MATERIAL PROVIDED Start Marker

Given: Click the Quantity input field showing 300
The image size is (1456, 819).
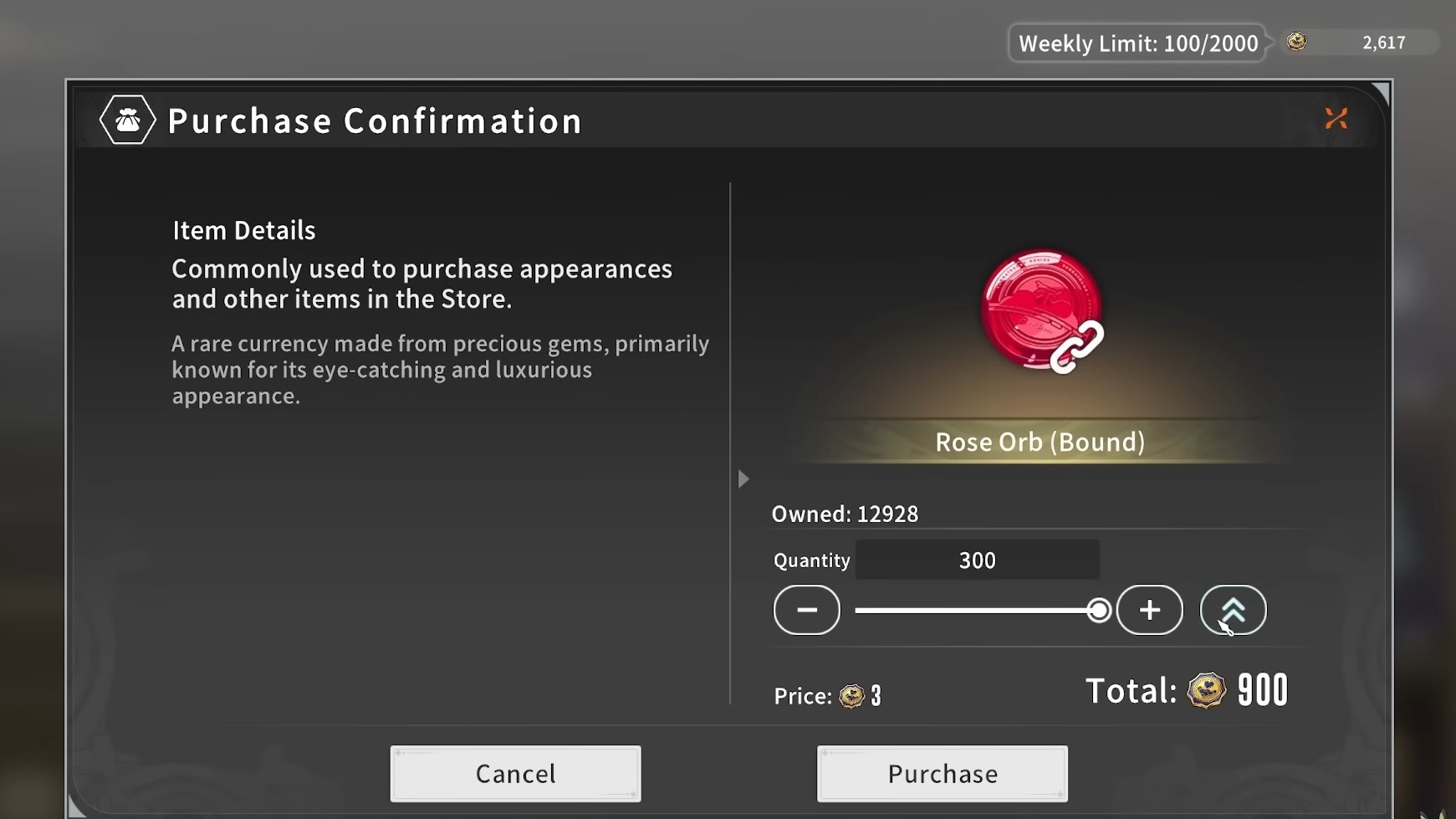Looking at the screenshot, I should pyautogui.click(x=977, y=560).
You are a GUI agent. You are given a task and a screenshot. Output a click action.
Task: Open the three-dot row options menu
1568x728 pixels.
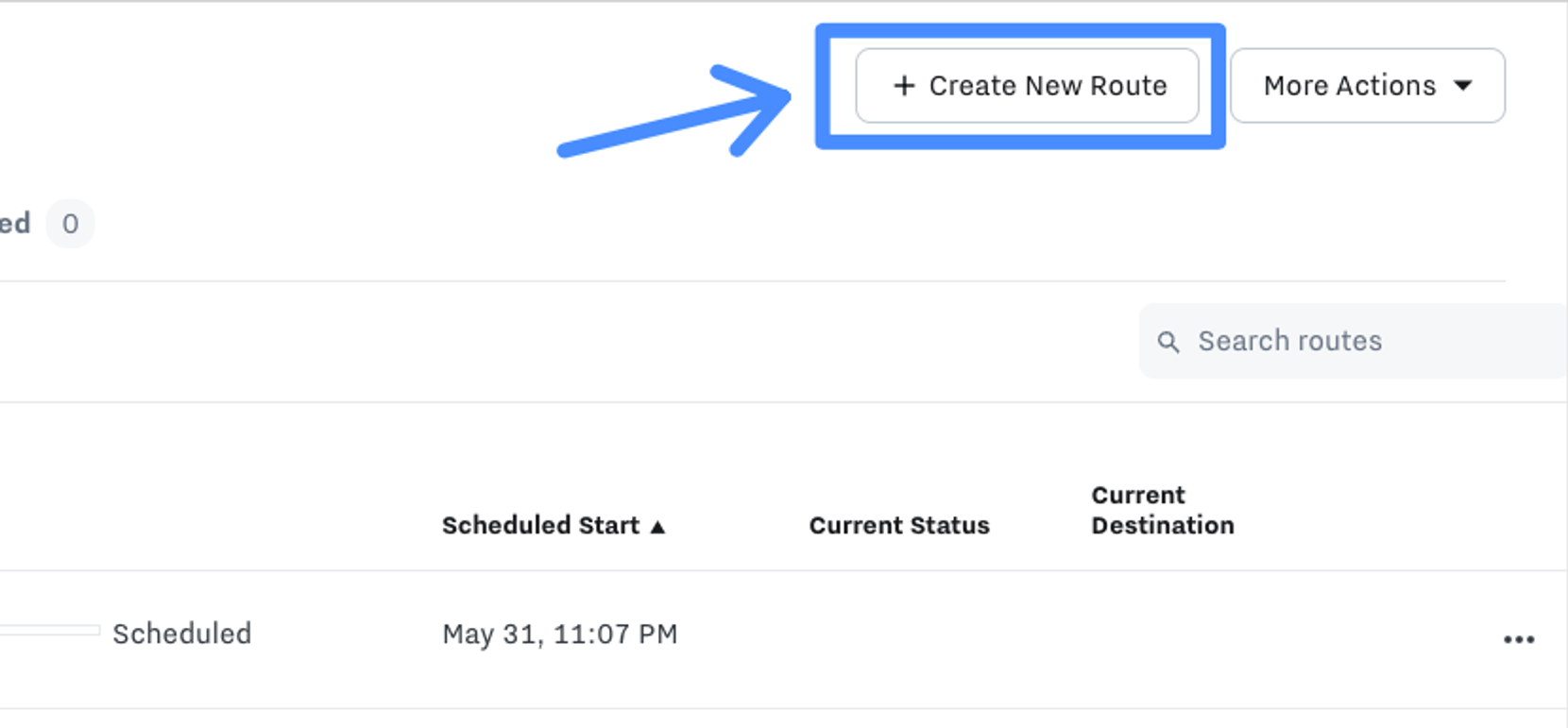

MATERIAL PROVIDED End Marker

:: WHAT YOU NEED TO DO ::
Word for word, retype the lines from the one that contains "Task: Open the three-dot row options menu" through the final line of the data, both ends included, excluding pictures.

:: WRITTEN REPLY ::
Task: Open the three-dot row options menu
1568x728 pixels.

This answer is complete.